Text provided:
Launch Your Child into Adulthood
- Tuesday, April 11, 2006
You’ve always known the moment would come. But when one of your kids is ready to graduate from high school, it’s easy to feel caught off guard. Adulthood is looming on the horizon, and you’ve got to prepare your child – and yourself – for when he or she leaves home.
Here’s how you can launch your child into adulthood:
Understand that grief is natural. Whether your child’s next step will be college, a job, or the military, sending him or her off can be one of the hardest tasks you ever tackle, because you’ll naturally miss him or her and have to adjust to profound changes in your life. And letting go of your "baby" again when he or she gets married can bring fresh pain. Go easy on yourself, be honest about your feelings, and pray about them.
Remember that good parents work themselves out of their jobs. Think back to the moment when you celebrated your child’s new life at a dedication or baptism. Just as you pledged to cooperate with God’s plans for your child’s life then, realize that you need to do so now. Recognize that the main goal of your parenting has been to raise kids who are able to live faithful and productive lives on their own one day. Rejoice that you’re close to achieving that goal!
Let God’s promises bring you hope. Read God’s many promises in the Bible, and trust in His unfailing love, unlimited power, and constant presence with you.
Recall God’s faithfulness from the past. Remember other significant times in your child’s life when you’ve had to let go to allow him or her to experience greater maturity – such as starting school, getting a driver’s license, beginning to date, or going on a mission trip. As you think about how God helped you successfully navigate that earlier release point, take heart that He will help you let go again. Thank God for what He has already done, and look forward to His future blessings with a trusting heart.

Raw data:
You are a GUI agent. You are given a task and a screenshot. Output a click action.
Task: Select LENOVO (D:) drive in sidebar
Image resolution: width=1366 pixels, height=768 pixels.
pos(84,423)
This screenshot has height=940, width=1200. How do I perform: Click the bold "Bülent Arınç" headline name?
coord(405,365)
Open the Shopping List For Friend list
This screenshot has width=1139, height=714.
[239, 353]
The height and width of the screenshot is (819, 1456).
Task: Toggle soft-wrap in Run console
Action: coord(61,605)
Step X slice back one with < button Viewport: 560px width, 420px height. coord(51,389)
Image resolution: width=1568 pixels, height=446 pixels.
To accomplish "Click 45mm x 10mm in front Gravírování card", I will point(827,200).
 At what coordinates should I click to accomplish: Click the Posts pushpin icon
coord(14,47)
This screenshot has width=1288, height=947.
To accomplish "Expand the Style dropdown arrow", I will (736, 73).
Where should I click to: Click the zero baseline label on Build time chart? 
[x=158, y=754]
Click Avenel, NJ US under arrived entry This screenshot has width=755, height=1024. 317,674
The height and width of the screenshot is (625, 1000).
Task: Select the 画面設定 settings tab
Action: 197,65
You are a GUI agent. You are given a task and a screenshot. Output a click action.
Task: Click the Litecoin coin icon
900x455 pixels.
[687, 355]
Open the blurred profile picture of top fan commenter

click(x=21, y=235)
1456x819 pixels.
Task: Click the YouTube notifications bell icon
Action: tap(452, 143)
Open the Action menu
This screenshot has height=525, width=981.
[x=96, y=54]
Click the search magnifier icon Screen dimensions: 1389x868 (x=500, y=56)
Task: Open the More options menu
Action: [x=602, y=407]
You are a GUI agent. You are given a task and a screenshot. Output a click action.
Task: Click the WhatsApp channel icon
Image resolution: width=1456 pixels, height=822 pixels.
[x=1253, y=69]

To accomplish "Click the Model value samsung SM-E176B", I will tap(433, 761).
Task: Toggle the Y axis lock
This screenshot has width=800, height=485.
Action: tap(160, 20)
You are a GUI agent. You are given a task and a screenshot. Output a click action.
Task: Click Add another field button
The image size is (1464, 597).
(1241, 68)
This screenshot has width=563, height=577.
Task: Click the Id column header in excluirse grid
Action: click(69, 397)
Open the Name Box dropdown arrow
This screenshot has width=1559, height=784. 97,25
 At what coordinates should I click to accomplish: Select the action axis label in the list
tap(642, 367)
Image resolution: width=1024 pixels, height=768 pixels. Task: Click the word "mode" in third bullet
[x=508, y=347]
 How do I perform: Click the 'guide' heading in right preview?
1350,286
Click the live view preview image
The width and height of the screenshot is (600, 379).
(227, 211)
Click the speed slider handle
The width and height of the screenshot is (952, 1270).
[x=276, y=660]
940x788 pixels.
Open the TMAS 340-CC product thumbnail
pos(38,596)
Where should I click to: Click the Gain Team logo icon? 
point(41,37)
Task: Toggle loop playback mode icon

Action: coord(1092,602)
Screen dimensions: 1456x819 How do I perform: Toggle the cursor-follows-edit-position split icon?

Stated problem 1: From the article on launching a child into adulthood, retype the passage starting at "Remember that good" and ending at "presence with you.".
Stated problem 2: In the article on launching a child into adulthood, what three possible next steps after high school are mentioned for the child?
Stated problem 3: Write what comes next in the article on launching a child into adulthood, picking up after its final sentence.

Written response 1:
Remember that good parents work themselves out of their jobs. Think back to the moment when you celebrated your child’s new life at a dedication or baptism. Just as you pledged to cooperate with God’s plans for your child’s life then, realize that you need to do so now. Recognize that the main goal of your parenting has been to raise kids who are able to live faithful and productive lives on their own one day. Rejoice that you’re close to achieving that goal!
Let God’s promises bring you hope. Read God’s many promises in the Bible, and trust in His unfailing love, unlimited power, and constant presence with you.

Written response 2: College, a job, or the military.

Written response 3:
Don’t burden your child with too much emotion. Accept the intense mix of feelings you may be experiencing now – sorrow, joy, grief, celebration, fear, hope, and more. Feel free to express them fully in prayer and when talking with your spouse or close friends. But be careful not to overwhelm your child who’s leaving home with your emotions; doing so can make him or her feel guilty and start to avoid you.
Don’t try to hide your true feelings from your child, but temper your negative emotions with a positive attitude. Think through specific situations you expect to face in the near future (like helping your child pack for moving out), anticipate how they’ll likely make you feel, and imagine appropriate responses to prepare yourself ahead of time. Make sure your child knows that, no matter how challenging this season is for you, you’re cheering for him or her to succeed.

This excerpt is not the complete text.